Warum die Armutsschere wesentlich von finanzieller Bildung abhängt

Heute soll es nach langer Zeit mal wieder um die Bedeutung finanzieller Bildung gehen. Konkret möchte ich erörtern, wieso die Armutsschere wesentlich von finanzieller Bildung bzw. ihrer Abwesenheit abhängt.

Das Thema „Armutsschere“ wurde in der Vergangenheit schon breit in Politik und Medien diskutiert, jedoch bleibt der, meiner Meinung nach, entscheidende Punkt dabei außen vor.

Aber was ist die Armutsschere überhaupt?

Als Armutsschere bezeichnet man die gesamtgesellschaftliche Entwicklung, dass die Armen immer ärmer und die Reichen immer reicher werden und somit die Kluft zwischen beiden Bevölkerungsgruppen immer breiter wird.

Die Mittelschicht verschwindet hierbei nach und nach.

Diese Entwicklung ist nicht nur auf Deutschland begrenzt, sondern lässt sich weltweit und im Besonderen in den USA beobachten. In meiner nachfolgenden Betrachtung von Armut und Reichtum lege ich allerdings Deutschland zu Grunde.

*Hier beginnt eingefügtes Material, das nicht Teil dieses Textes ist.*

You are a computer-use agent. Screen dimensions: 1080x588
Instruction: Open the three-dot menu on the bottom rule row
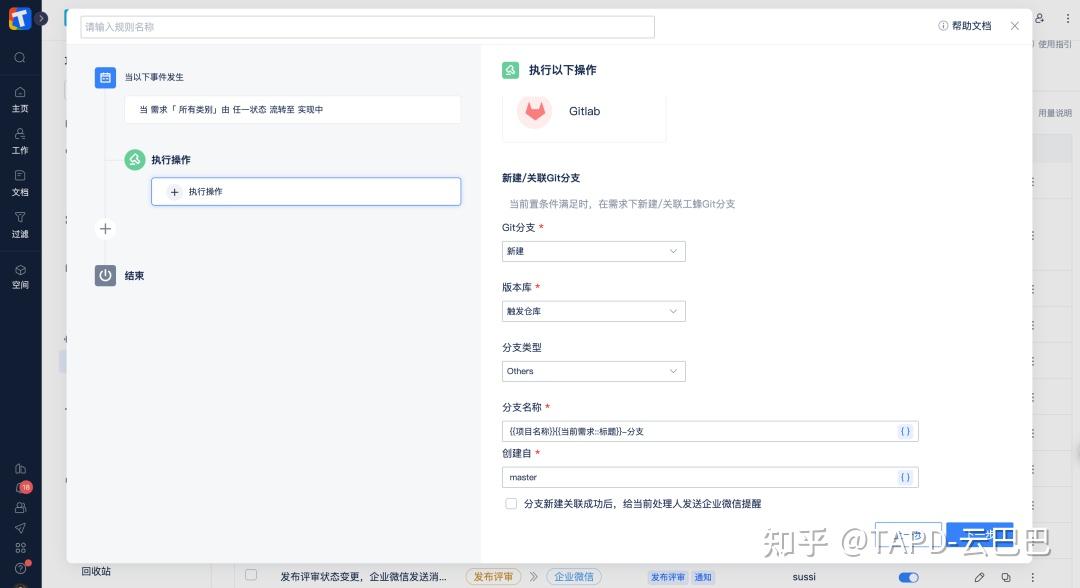click(x=1033, y=577)

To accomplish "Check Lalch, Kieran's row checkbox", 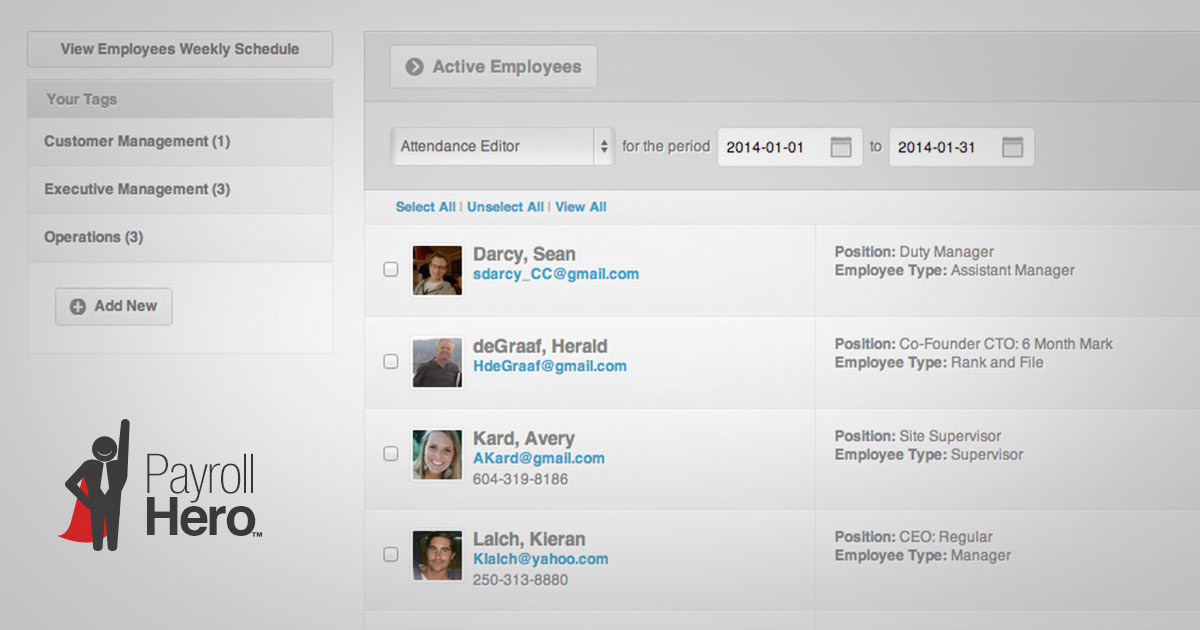I will (390, 553).
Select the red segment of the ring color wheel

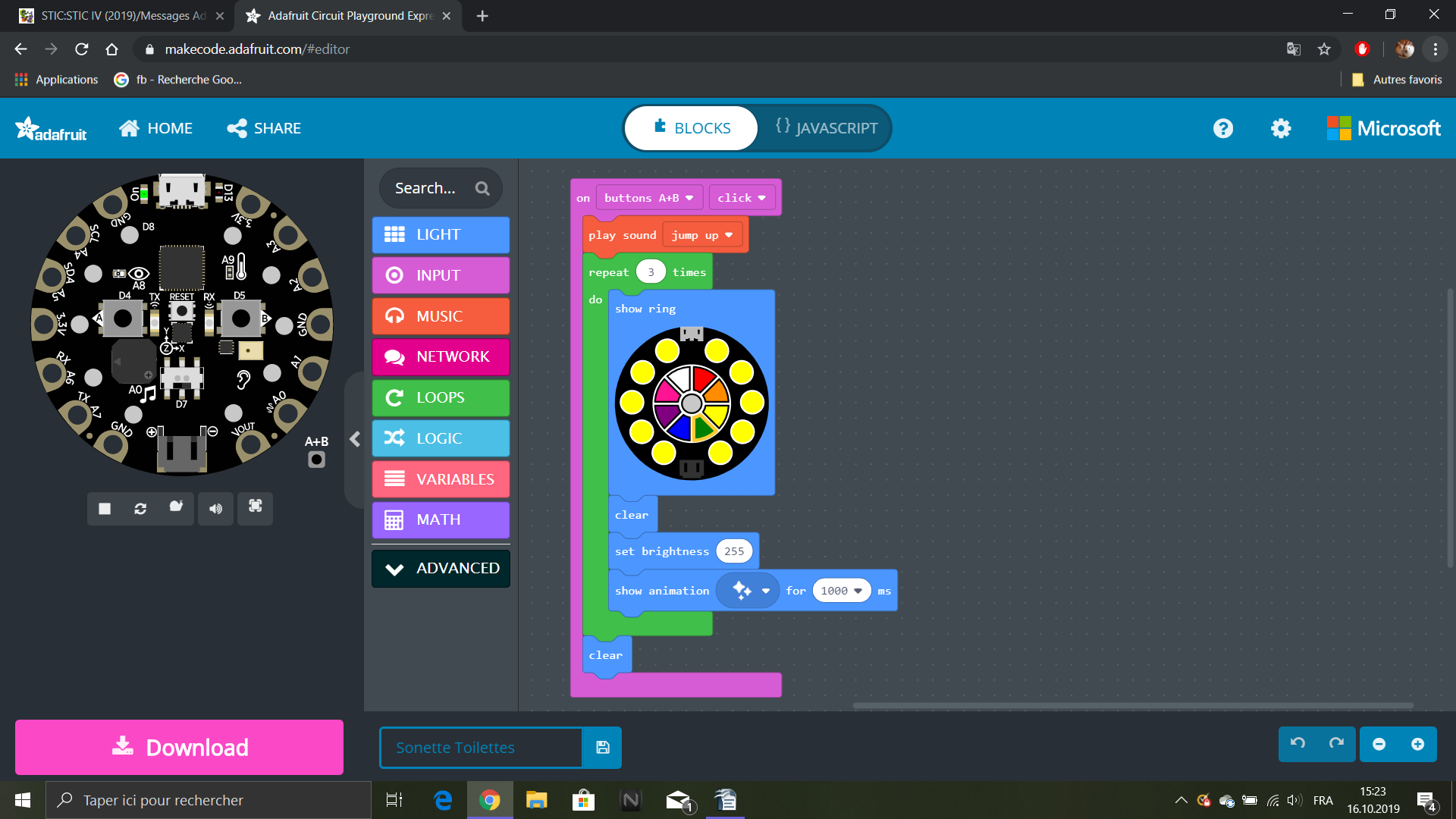coord(704,379)
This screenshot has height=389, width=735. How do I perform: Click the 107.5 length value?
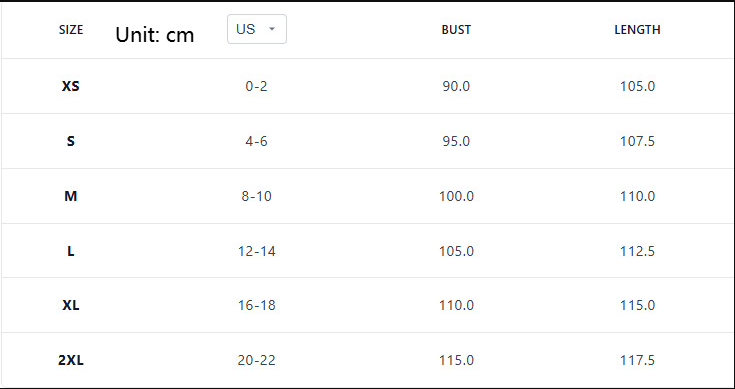pyautogui.click(x=638, y=141)
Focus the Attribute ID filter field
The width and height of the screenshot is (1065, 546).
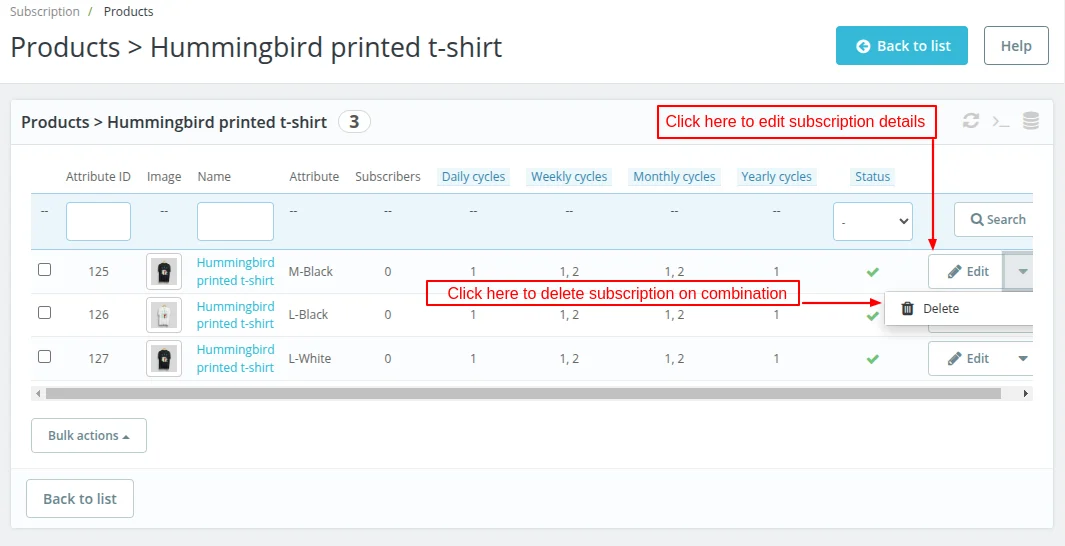pyautogui.click(x=98, y=221)
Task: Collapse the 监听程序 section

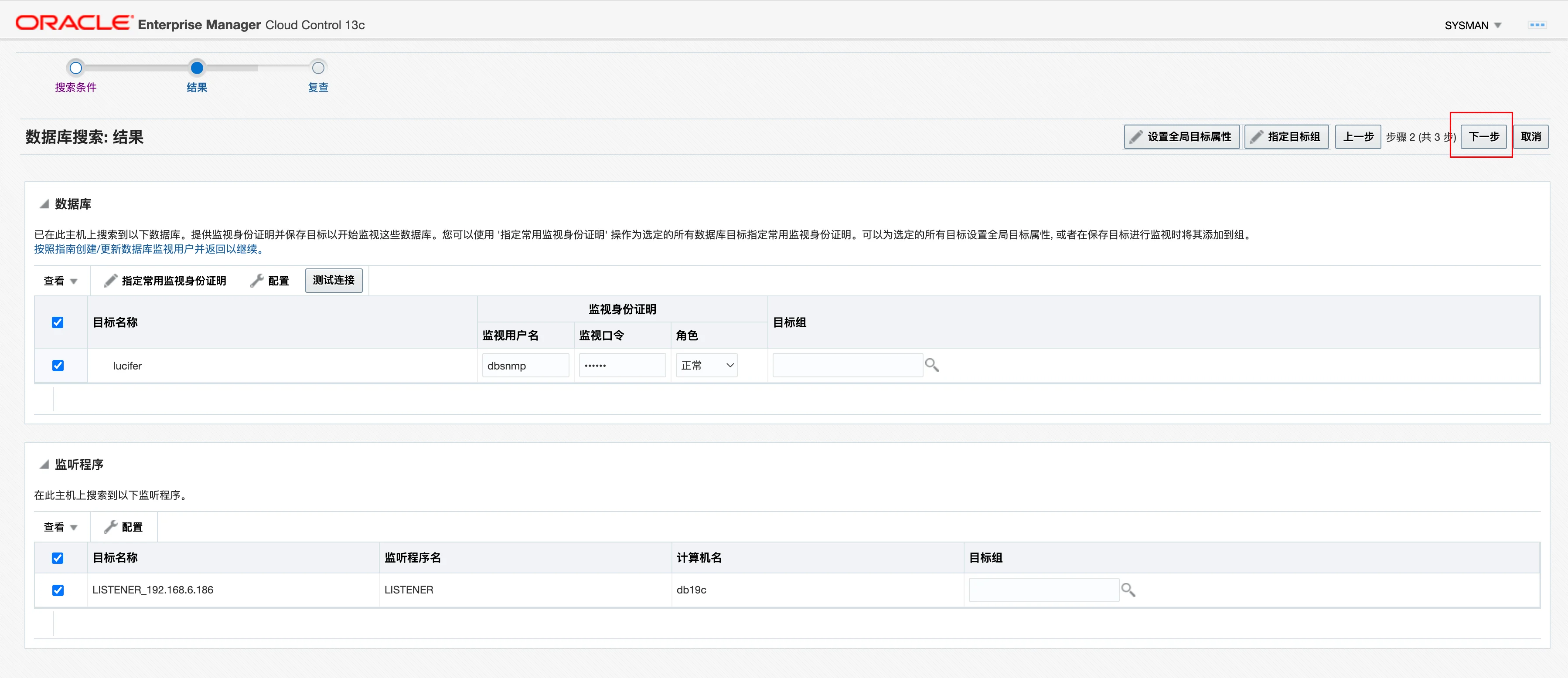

Die Politik ergreift wahllos Maßnahmen wie zum Beispiel den gesetzlichen Mindestlohn, um die Armen zu unterstützen und bekämpft hiermit eher die Symptome als die Ursachen.

Was sind die Ursachen?

Für diese Entwicklung gibt es mehrere Gründe und wer den Zinseszinseffekt kennt, weiß, dass das in gewissen Grenzen eine ganz natürliche Entwicklung ist die nichtmal zwingend schlimm ist (Wieso die Armutsschere nicht das Problem ist, schreibe ich in meinem nächsten Beitrag).

Jemand, der von seinen Eltern ein paar Millionen erbt, hat naturgemäß mehr Möglichkeiten, die finanzielle Freiheit zu erreichen und sein Geld zu vermehren. 5% von einer Million sind nunmal mehr als 5% von 1000€.

Aber natürlich gibt es auch andere Gründe, die diesen Effekt noch über das natürliche Maß hinaus verstärken.

Hohe Steuern für „Die Armen“

Zum Einen ist es so, dass „die Reichen“ mehr Möglichkeiten zum Steuern sparen haben als „die Armen“ bzw. die normalen Angestellten. Während Angestellte etwa 30% ihres Einkommens in Form der Einkommenssteuer an den Staat abdrücken und weitere 10-20% an Solidaritätszuschlägen, haben die Reichen es einfacher.

Steuersparmodelle für „Die Reichen“

Wer viel Geld hat, kann von seinen Kapitalerträgen leben. Und auf diese zahlt man nur 25%. Allerdings darf man nicht vergessen, dass auch Ausgaben für z.B. die Krankenversicherung (meistens privat) anfallen.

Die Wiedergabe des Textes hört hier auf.